## PASSAGE TO READ
Basil in the Greek Culture

Basil, or “vasilikos” in Greek, is an herb found all over Greece. When you think of basil, you might think of food, but basil had a prominent role in the Greek culture long before it became a part of meals. In fact, there are many in Greece who still don’t use it a lot in cooking despite how well it grows in Greece. Here’s more information:

Origin of Basil

Basil is a member of the mint family and a native plant of the Mediterranean. The herb grows abundantly throughout Greece, has been cultivated for 5,000 years and is now grown all over the world, indoors and outdoors.

Legends and Stories About Basil

Basil has carried diverse cultural and symbolic meaning throughout history. For ancient Greeks, basil was associated with hatred, but they are said to have placed the herb in the hands of the dead. They thought it would ensure them safe travels to the afterlife and the opening of heaven for them.

Basil has significance in the Greek Orthodox religion, as well. It is used to sprinkle holy water. It is said that in 326 AD Empress Helene found the original cross that Jesus had been crucified on and basil was there as well growing in the shape of a cross. She named the plant “vasiliki,” which means “of the king.” In fact, the word basil comes from the Greek word “basilias,” which means king.

There are many Greeks who will not eat basil as it is associated with the raising of the cross, but there is no religious rule advising against eating it. In Greece today, basil is used ornamentally and in some religious rituals is a symbol of fertility. Basil has also been commonly hung on doors to bring good luck and wealth. Some Greeks will bring basil as a gift to the church and may also ask their priest to bless their basil for the health and prosperity of their home.

Basil in Greek Cooking

Basil has only become part of Greek cuisine in the last century or so. Areas of Greece that have an Italian influence, such as the island of Corfu, typically use more basil in their cooking than other areas in Greece, but it’s all down to personal preference. It’s not uncommon to put basil in tomato sauce or tomato paste when a recipe calls for either. Basil is known to enhance the taste of tomatoes and it’s commonly said that basil and tomatoes are best friends.

Medicinal Use of Basil

Basil is full of vitamins and is an antioxidant. The ancient Greeks believed that some herbs had almost magic-like powers, and basil was one of these herbs. Hippocrates was known to prescribe basil as a tonic. He believed it to be good for the heart as well as a good treatment for vomiting and constipation. Wounds caused by arrows and swords would be healed using basil.

Basil has a long history in Greece and has gone through various stages of positive and negative symbolism. It uses have been many, from medicinal treatments, to religious importance, and of course, food.

## GIVEN RECORDS
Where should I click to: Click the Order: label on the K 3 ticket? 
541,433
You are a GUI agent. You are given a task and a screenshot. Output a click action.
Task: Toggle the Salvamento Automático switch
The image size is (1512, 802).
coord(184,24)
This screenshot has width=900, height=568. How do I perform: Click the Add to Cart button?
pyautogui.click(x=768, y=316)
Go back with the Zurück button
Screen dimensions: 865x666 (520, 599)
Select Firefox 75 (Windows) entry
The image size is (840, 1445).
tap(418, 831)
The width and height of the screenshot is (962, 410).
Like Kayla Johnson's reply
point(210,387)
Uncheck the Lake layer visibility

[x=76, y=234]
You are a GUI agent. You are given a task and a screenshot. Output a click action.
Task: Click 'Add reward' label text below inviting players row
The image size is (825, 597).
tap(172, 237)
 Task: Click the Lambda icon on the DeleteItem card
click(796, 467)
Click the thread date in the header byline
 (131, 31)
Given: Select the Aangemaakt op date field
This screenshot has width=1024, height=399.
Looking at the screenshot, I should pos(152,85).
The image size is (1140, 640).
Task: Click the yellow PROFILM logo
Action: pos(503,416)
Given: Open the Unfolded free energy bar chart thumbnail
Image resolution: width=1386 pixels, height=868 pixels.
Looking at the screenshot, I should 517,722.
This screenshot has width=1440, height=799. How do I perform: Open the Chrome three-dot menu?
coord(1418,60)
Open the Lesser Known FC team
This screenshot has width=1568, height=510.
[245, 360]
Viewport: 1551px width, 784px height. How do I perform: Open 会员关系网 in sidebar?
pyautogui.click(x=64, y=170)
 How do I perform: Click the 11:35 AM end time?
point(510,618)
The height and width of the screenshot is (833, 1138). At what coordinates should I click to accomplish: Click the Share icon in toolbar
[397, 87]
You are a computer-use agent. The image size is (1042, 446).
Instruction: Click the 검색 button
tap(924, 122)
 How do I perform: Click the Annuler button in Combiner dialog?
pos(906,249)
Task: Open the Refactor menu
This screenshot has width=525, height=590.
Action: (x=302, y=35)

## TASKS TO COMPLETE
a) In the basil article, for how long has basil been cultivated?
b) Repeat word for word the part of the basil article between "Basil in Greek" and "healed using basil.", inclusive.

## SOLUTIONS TO THE PROBLEMS
a) For 5,000 years.

b)
Basil in Greek Cooking

Basil has only become part of Greek cuisine in the last century or so. Areas of Greece that have an Italian influence, such as the island of Corfu, typically use more basil in their cooking than other areas in Greece, but it’s all down to personal preference. It’s not uncommon to put basil in tomato sauce or tomato paste when a recipe calls for either. Basil is known to enhance the taste of tomatoes and it’s commonly said that basil and tomatoes are best friends.

Medicinal Use of Basil

Basil is full of vitamins and is an antioxidant. The ancient Greeks believed that some herbs had almost magic-like powers, and basil was one of these herbs. Hippocrates was known to prescribe basil as a tonic. He believed it to be good for the heart as well as a good treatment for vomiting and constipation. Wounds caused by arrows and swords would be healed using basil.